According to an email circulating the internet, actor Denzel Washington and his family recently visited Brooks Army Medical Center in San Antonio, Texas. BAMC treats soldiers, mostly burn victims, evacuated from Germany, and allows their families to stay at the Fisher Houses for only $10.00 a night. During his tour of the Medical Center, Denzel Washington allegedly inquired about the cost of building a Fisher House, and wrote a check for the entire amount needed right there and then.
Nice story, but only partially true.
The incident in question is hardly recent. Though Denzel Washington made a sizable donation to the Brooks Army Medical Center after his visit in December, 2004, he did not, as alleged, whip out his checkbook, and write a huge check for the entire amount required to build a Fisher House. The discrepancy in the story is not important. The fact that this good-will incident was not widely reported in the news back in 2004 poses a troubling question: exactly what do we consider newsworthy these days?
Trivial fluff reported in the news daily has somehow usurped more important issues. Michael Jackson's death, for example, dominated the late-night news shows for weeks afterward, as did Kanye West's recent public “dissing” of country singer Taylor Swift. What does our obsession with celebrity and materialism say about ourselves? What's wrong with an American public that is more interested in Dancing with the Stars or American Idol than President Obama's plans for the troops in Afghanistan? Would the Brooks Army Medical Center incident have made the news if a more “trendy” celebrity, perhaps Beyonce, had visited? In large part, our value system has deteriorated such that we allow the paparazzi and celebrity gossip shows to determine what is newsworthy. Have we become that lazy, that dense?
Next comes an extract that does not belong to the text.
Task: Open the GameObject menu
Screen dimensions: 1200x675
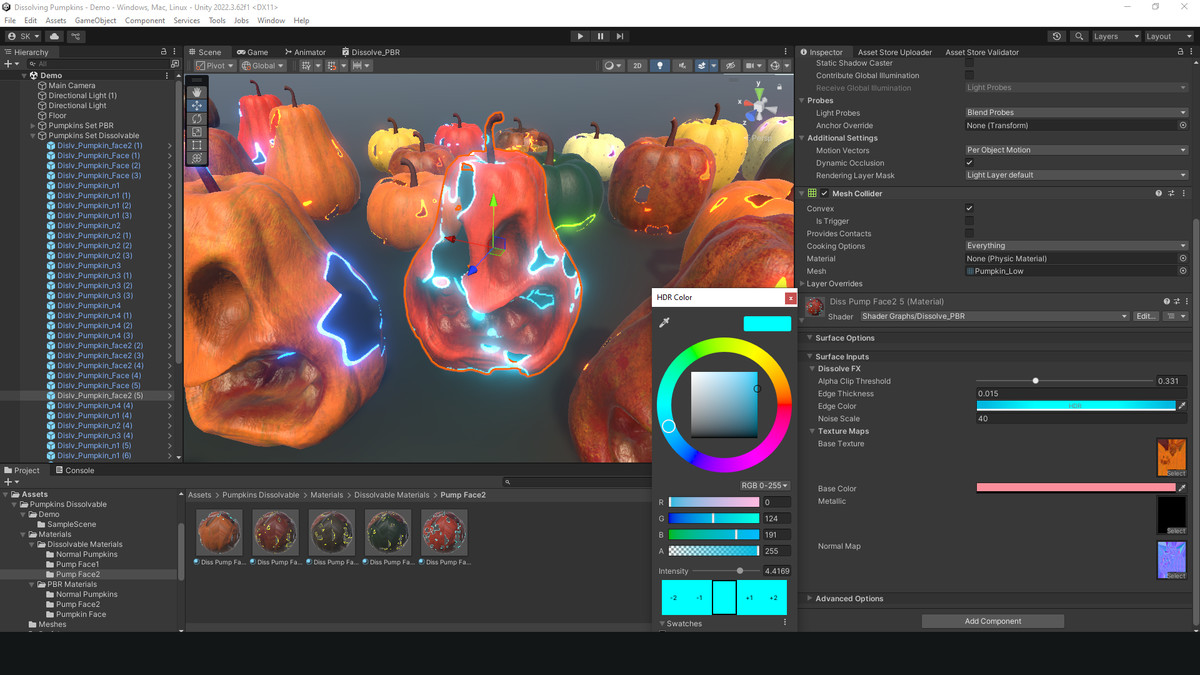Action: tap(95, 19)

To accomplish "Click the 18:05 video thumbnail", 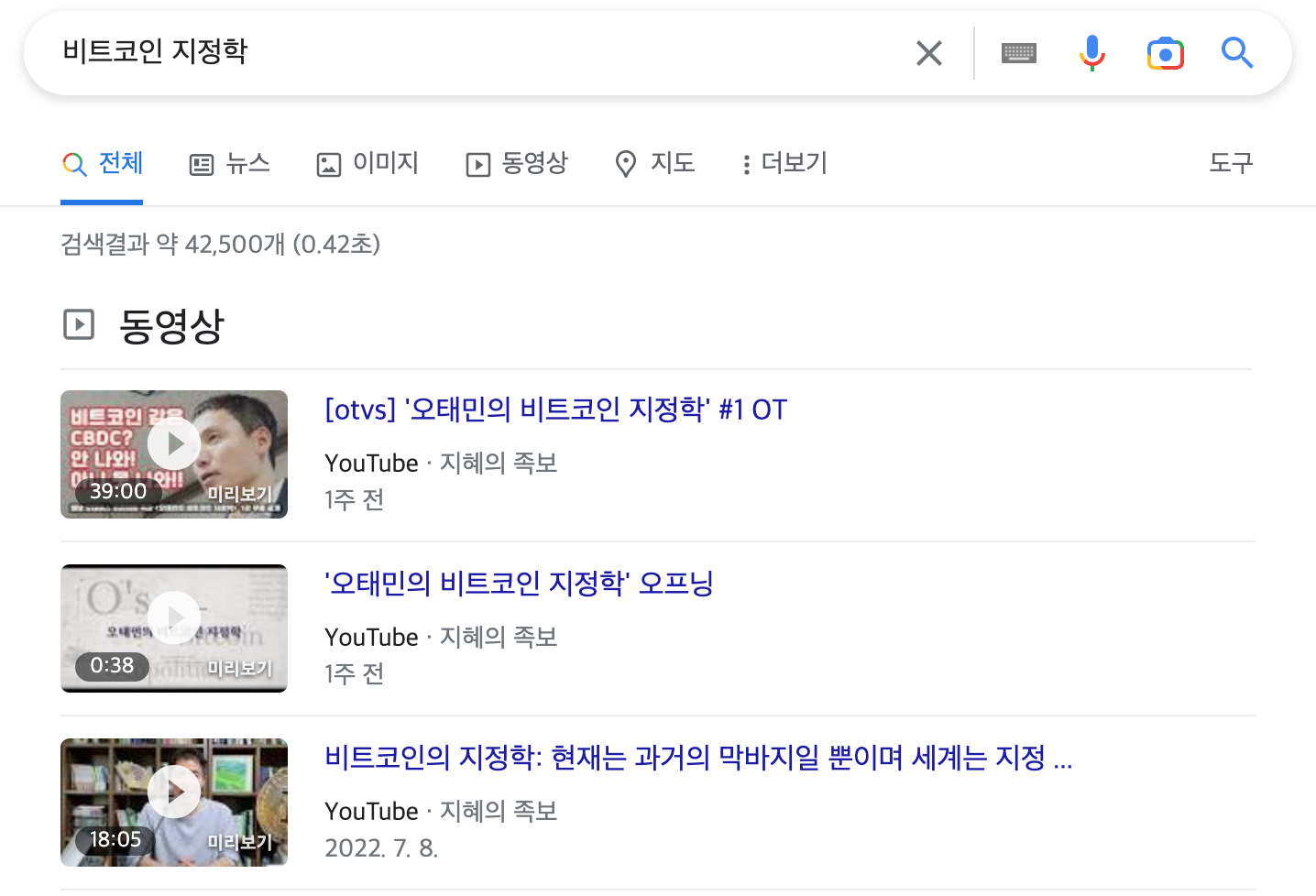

Perhaps we are just tired...weary of our post 9/11 world, and thus understandably turn to trivial fluff for a much needed escape, sort of a mental R&R. And there's nothing wrong with that. But we must be mindful that these trivial things that so capture our attention do not truly matter, and have no bearing on our “real” lives. Whether or not celebrities like Beyonce, or Denzel Washington, are present, important events happen everyday. While we are enjoying our R&R, we must keep our eyes, and minds, open.
Fluff is a nice place to visit, but we shouldn't be living there.